Our study had some limitations. First, our study was single-centered, retrospective, and observational, and the validity of the data recorded from the hospital electronic registry system had not been externally verified. Therefore, it should be confirmed by larger and multicenter studies. Second, dynamic monitoring of blood parameters may have important clinical value for assessing disease progression and treatment efficacy, but we did not follow the change of blood parameters after admission because the aim of our study was to determine the risk classification of COVID-19 patients and to predict the prognosis of the disease, particularly by using routine blood parameters obtained at the time of admission in emergency services.
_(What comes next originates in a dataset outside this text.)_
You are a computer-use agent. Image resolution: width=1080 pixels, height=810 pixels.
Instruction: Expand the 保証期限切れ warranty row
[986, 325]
Third, many cytokines including IL-1, IL-6, IL-12, and TNF-alpha increase in COVID-19 infection and may lead to poor outcomes. However, cytokines could not be tested as they are not studied as routine blood parameters in emergency service laboratories in our country.

6. Conclusion

Routine blood parameters examined at the time of admission to the emergency department are extremely important in predicting the prognosis of severe COVID-19 patients. The results of this study support that NLR could be a useful predictive parameter for COVID-19 patients. However, MLR and PLR have low prognostic values when used alone; thus, they can only be used in combination with other markers.

Data Availability

Data supporting this research article are available from the corresponding author on reasonable request.

Conflicts of Interest

The authors declare that they have no conflicts of interest.